Until recently I was doing graphic design full-time for msnbc/NBC news. I’d get up at 4:30 a.m. to get in a few hours in the studio each day. Now I forage for nuts and berries and head to the studio at a reasonable time after breakfast.

2. When did you consider yourself an artist?

I think it was about my third year in college that I started to make art seriously. But it wasn’t until a year or so after college that it really sunk in that this was going to be a life long thing. When I had to figure out when and how I was going to make art amongst all the day-to-day stuff and it didn’t discourage me, that’s when I knew. It seemed like that would have been a good time to bail, but I didn’t.

3. What are your influences?

I had a couple of pretty strong college profs that made a big impression. Tom Schlotterback taught me how to draw and R. Allen Jensen taught me that I had to go to the studio everyday. Of course there are all the artists like Rauschenberg, Jim Dine, William Wiley, Ed Keinholz and Llynn Foulkes that I stole from…I really dug the “Cool School” guys from L.A.!

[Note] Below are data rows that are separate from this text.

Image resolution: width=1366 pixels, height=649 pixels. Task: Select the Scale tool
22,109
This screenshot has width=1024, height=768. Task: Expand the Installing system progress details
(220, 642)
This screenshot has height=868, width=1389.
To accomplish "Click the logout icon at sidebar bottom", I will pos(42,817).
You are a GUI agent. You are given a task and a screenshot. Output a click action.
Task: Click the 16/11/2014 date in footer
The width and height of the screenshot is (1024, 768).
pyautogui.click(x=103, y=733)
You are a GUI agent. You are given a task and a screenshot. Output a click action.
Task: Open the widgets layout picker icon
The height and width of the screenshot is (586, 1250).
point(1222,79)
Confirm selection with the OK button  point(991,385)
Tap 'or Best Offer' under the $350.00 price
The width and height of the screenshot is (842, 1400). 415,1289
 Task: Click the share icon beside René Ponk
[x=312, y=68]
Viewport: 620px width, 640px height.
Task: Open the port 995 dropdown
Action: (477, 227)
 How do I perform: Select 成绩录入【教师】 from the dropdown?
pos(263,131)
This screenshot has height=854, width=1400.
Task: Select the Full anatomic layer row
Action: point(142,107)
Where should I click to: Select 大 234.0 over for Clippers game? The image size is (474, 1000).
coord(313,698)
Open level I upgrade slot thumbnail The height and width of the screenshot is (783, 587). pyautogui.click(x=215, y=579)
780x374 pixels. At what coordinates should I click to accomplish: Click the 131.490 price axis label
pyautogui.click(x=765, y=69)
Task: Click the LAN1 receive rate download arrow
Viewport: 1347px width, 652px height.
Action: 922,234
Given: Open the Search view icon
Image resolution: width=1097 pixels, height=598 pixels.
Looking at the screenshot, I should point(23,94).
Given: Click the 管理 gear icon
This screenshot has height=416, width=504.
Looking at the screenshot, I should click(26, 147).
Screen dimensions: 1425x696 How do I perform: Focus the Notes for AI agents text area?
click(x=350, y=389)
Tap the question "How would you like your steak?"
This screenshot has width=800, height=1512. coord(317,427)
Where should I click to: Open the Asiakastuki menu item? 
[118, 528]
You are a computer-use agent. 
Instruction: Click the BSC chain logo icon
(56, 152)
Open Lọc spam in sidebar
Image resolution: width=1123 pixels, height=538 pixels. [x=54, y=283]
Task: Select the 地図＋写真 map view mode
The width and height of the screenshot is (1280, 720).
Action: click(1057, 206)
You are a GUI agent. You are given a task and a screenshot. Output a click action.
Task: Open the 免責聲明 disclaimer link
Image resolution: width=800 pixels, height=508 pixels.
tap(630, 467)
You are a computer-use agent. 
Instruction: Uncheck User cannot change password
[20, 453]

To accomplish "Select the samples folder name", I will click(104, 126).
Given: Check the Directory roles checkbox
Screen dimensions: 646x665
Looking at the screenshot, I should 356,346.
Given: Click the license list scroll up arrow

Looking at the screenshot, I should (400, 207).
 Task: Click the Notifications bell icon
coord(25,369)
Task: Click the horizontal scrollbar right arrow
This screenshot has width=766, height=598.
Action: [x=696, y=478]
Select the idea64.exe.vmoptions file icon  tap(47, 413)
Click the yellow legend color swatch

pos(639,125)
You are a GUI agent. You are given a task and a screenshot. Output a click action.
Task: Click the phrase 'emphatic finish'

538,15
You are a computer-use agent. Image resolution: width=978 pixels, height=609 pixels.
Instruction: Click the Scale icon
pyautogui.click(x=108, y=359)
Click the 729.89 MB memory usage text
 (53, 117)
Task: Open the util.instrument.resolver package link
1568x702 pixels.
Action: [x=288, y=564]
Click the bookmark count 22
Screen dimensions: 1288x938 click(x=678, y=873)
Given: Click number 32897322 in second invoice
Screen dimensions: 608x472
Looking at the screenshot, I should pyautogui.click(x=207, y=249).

4. How big is your studio, what kind of lighting?

It’s about 290 sq.ft. (damn, that sounds small). It was built over our garage. The ceiling is about 25 ft at the point so it makes it seems a lot bigger. Maybe I should install a trapeze? I have incandescent cans on tracks. AND a big window.

5. What is a typical day in the studio like for you? Do you listen to music, radio or tv in your studio?

I usually take up where I left off the following day. Finish up a drawing and leave it hanging to glance at while I start something else. Sometimes I’ll make adjustments or fuss a bit. After a few days if I haven’t gone back into it, I’ll take it down and consider it done. I listen to NPR mostly, but occasionally I’ll put on some jazz or Neil Young. I drink a lot of coffee while I work.

6. What is your preferred medium? Do you work on one project at a time or several?

Drawing with whatever device strikes me at the time. I usually take up where I left off the following day. Finish up a drawing and leave it hanging to glance at while I start something else. Sometimes I’ll make adjustments or fuss a bit. After a few days if I haven’t gone back into it, I’ll take it down and consider it done.

7. Do you have any special or unique tools, devices or process that you use in your art making?

Nothing special. But I do believe that you have to make yourself available to making art. Go to the studio every day. If my brain is empty, I’ll start sweeping, cleaning up arranging, whatever…and before I reaIise it I’m onto something. There’s something about being in the studio that just gets you going.

8. What do you do outside the studio, aside from a job?

I enjoy cooking and my wife, Robin and I usually have folks over a couple of nights a week for dinner and wine. And we travel when we can. I don’t hang around other visual artists too much, but I have a lot of friends that are other things like builders, architects, writers, mechanics, etc. Mostly they are just great folks who inspire me and keep me curious.